(Extracted data entries)
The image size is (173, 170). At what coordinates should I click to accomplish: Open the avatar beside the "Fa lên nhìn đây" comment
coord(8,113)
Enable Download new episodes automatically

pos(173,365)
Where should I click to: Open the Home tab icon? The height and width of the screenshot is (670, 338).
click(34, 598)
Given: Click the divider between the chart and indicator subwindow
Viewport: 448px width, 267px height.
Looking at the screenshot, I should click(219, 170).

**JOB**
Rewrite the listing with "coordinates" swapped for "position" throughout, leaving everything else unchanged.

**CORRECT RESPONSE**
The image size is (173, 170). At what position should I click to accomplish: Open the avatar beside the "Fa lên nhìn đây" comment
coord(8,113)
Enable Download new episodes automatically

pos(173,365)
Where should I click to: Open the Home tab icon? The height and width of the screenshot is (670, 338).
click(34, 598)
Given: Click the divider between the chart and indicator subwindow
Viewport: 448px width, 267px height.
Looking at the screenshot, I should click(219, 170).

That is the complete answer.